Víctor Hurtado Oviedo, editor vhurtado@nacion.com
En la pleamar de su fama, en 1521, Alberto Durero arriba a la ciudad flamenca de Bruselas. Llega invitado por príncipes y potentados, de quienes la memoria olvidadiza de la historia hoy se acuerda de arrumbarlos en el ático inverso de los sótanos (o sea, en las letras de seis puntos de las notas de las páginas: la ínfima letra de contrato que los autores ilusamente suponen que les leeremos).
Alberto Durero lleva un diario a bordo de su alforja, que será como el lazarillo del que los biógrafos se colgarán para acompañar al artista cuando ya todos hayan muerto y solo vivan los grabados y las pinturas del artista, y algunos libros de teoría del arte que Durero escribió. Estos libros se editaron póstumamente, quizá para que la gente que los sigue a fin de dibujar no tenga a quién quejarse si no logra hacerlo como Durero.
En su diario, Alberto registra que las buenas gentes de la ciudad le brindaron una recepción a la que solo los reyes tenían derecho, entre otros derechos, que entonces eran todos.
Durero llega a un banquete: “El gentío se agolpaba a los lados de la mesa para verme”. Los prohombres de Bruselas le dedican brindis que, ofrecidos a un artista, equivalen a los selfis de hoy tomados con el personaje.
Más tarde, Durero está en un castillo de Bruselas para ver el lujo de obras de arte aztecas, presentes lejanos ofrecidos por Hernán Cortés a Carlos V.
Hay un sol de oro enorme, una desmesurada luna argéntea más utensilios de oro y plata... “No he visto en mi vida algo que me haya alegrado tanto el corazón”, anota Durero. Es probable que el penacho de Moctezuma haya yacido entonces como un trofeo más.
Tal es uno de los primeros testimonios del arte americano exhibido en Europa, mas Durero no ha legado bocetos de todo ello, y en su obra no hay imágenes americanas. Nada queda de aquella conmovedora sorpresa.
Tiempo después, en 1552, fray Bartolomé de las Casas escribe su Brevísima relación de la destrucción de las Indias: retrato escrito de las miserias sufridas por los aborígenes americanos, y libro que, años después, leerá el caballero Michel de Montaigne.

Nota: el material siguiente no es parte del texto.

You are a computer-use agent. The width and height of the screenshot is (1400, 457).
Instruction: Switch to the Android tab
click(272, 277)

El humanista francés describe las riquezas del Moctezuma: “La belleza de sus obras en pedrería, plumas, algodón, y sus pinturas, muestran que nada nos debían” (De los coches; Ensayos, III).

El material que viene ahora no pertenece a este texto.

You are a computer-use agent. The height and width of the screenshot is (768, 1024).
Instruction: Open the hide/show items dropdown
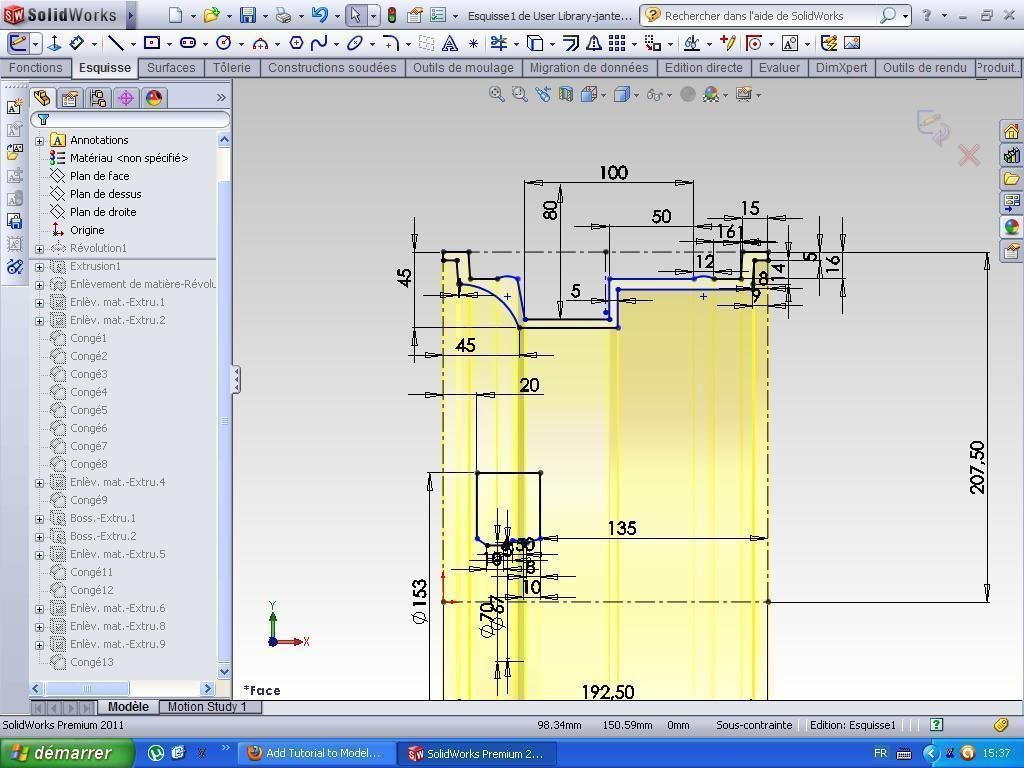click(669, 95)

Fray Bartolomé ilustró a Montaigne, y este “escribe sobre el hombre americano [como si fuera] un miembro uniforme de la familia humana”, explica diáfanamente Juan Durán Luzio (Bartolomé de las Casas ante la conquista de América, cap. VI).

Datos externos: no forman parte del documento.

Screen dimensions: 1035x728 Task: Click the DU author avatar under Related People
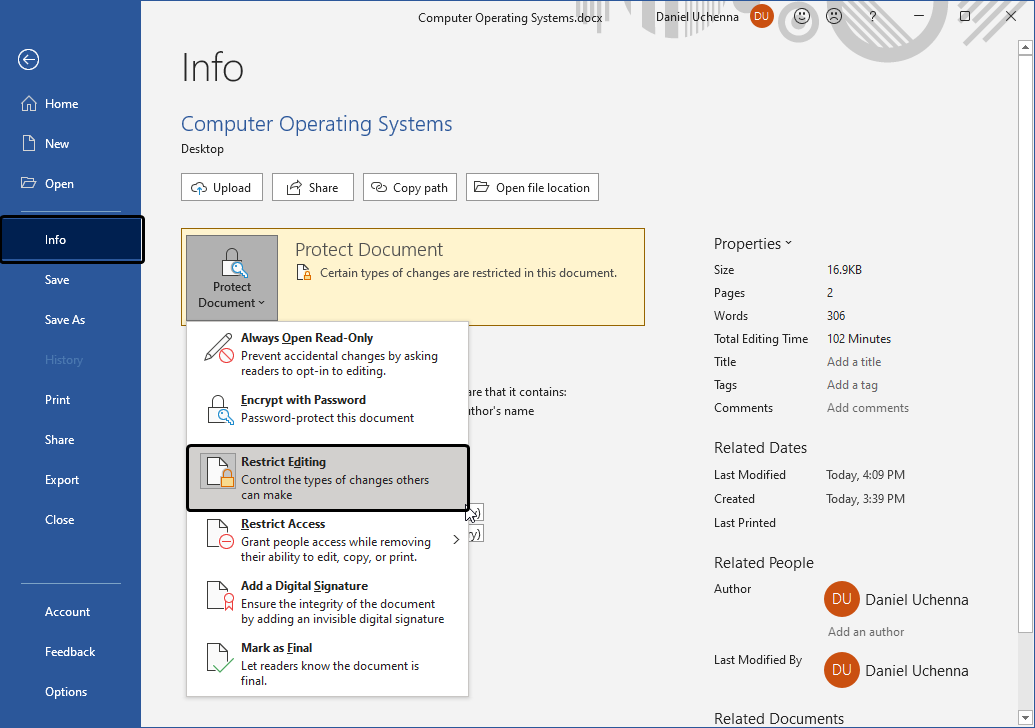point(841,599)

La mirada de Durero fue el asombro inocente de un esteta ante unas maravillas. Escribiendo sobre tales bellezas, Montaigne rechaza la brutalidad de las conquistas y censura la violencia y el expolio que sufrieron los creadores de esas maravillas. En solo 60 años, el amor al arte se había unido con el amor al prójimo.